The Echinoid Directory

Biology and geological history

Biology

Echinothurioids are almost exclusively found in the deep sea, although Asthenosma ijimai is an exception, being found not uncommonly at 18-20 m water depth off Japan. They are epifaunal benthic scavangers, although little is known about their diet. Mortensen (1935) reported that, from their gut contents, they are primarily ingesting bottom detritus, notably macroplant material. The few developmental studies that have been carried out show that echinothurioids are lecithotrophic and have yolky eggs that develop in, at, or near the surface (Young & Cameron 1987). The globiferous pedicellariae can be particularly toxic.

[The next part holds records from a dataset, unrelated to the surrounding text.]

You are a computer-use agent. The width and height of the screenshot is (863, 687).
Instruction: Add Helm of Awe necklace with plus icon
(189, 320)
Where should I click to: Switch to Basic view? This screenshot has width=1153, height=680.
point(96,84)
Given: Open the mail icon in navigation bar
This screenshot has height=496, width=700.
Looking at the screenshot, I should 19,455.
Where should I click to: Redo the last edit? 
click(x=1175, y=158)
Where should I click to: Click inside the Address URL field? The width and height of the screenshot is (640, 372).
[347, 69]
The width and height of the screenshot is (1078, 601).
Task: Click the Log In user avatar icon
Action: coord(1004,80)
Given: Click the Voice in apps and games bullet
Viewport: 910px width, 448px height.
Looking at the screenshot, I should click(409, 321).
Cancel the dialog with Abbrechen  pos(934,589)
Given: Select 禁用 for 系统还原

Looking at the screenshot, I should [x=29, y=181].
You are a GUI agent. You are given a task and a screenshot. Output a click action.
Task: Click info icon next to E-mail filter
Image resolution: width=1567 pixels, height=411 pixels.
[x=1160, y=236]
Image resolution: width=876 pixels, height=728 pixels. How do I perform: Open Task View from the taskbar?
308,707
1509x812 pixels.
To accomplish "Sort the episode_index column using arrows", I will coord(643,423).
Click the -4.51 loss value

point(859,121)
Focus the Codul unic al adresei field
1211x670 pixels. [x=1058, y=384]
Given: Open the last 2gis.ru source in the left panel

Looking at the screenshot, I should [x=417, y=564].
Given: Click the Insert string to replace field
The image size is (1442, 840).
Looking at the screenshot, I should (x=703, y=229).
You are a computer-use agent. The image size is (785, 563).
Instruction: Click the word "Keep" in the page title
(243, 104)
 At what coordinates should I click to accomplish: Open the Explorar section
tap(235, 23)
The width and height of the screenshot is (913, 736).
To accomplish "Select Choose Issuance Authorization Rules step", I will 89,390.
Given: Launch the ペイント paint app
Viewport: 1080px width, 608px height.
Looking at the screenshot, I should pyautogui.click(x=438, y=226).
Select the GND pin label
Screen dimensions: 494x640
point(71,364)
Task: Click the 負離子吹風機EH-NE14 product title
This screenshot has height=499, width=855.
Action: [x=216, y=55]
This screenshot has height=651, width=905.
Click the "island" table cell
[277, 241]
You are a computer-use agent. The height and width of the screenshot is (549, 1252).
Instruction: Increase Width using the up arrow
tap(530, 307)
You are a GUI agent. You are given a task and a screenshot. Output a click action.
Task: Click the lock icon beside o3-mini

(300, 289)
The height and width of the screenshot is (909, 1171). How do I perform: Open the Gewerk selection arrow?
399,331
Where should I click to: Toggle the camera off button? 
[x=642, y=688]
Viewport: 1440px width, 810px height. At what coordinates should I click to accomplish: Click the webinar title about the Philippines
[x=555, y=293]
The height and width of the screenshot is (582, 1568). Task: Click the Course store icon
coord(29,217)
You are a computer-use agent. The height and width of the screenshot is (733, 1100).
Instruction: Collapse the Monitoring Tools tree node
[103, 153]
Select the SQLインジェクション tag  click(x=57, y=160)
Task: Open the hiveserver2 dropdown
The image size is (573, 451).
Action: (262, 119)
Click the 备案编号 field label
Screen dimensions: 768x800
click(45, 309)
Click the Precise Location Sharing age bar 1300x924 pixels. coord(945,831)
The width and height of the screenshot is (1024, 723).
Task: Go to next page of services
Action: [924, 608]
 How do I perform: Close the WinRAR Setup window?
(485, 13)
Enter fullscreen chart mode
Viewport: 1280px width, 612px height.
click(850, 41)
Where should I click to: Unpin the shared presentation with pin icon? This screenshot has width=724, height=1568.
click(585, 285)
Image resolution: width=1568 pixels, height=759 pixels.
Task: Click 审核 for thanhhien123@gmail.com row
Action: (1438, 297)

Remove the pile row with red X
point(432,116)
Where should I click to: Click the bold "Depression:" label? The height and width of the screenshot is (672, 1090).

Young, C. M. & Cameron, J. L. 1987. Laboratory and in situ flotation rates of lecithotrophic eggs from the bathyal echinoid Phormosoma placenta. Deep-Sea Research 34, 1629-1639.

Geological history

Echinothurioids are the rarest of all fossil echinoids. Yet the first representative of this group to be described was a fossil, the Upper Cretaceous Echinothuria. Only some years later, with the Challanger expedition and the first explorations of the deep sea, were living echinothurioids discovered. The imbricate and thin skeleton gives them a very low preservation potential and what few records of echinothurioids there are are mostly of isolated plates and spines.

The earliest definitive echinothurioid is Pelanechinus, from the Middle and Upper Jurassic. This is found preserved in carbonate shelf environments and, unlike later echinothurioids, this animal has a relatively thick test and well developed phyllodes.

The earliest crown group echinothurioid is Echinothuria, from the Upper Cretaceous of England. This is found in deep-water Chalk environments. As it nests high within the crown group, considerable diversification of crown group echinothurioids must already have taken place by this time.

Mortensen (1935) attributed isolated spines from the Maastrichtian and Danian to species of Araeosoma and Asthenosoma but in reality the spine morphology is not distinctive enough to place them more precisely than as Echinothuriinae gen. et sp. indet. There are, in addition, a handful of Miocene or Pliocene records from deep-sea sediments.

Mortensen, T. 1935. A monograph of the Echinoidea. Volume 2, Bothriocidaroida, Melonechinoida, Lepidocentroida and Stirodonta. C.A. Reitzel, Copenhagen.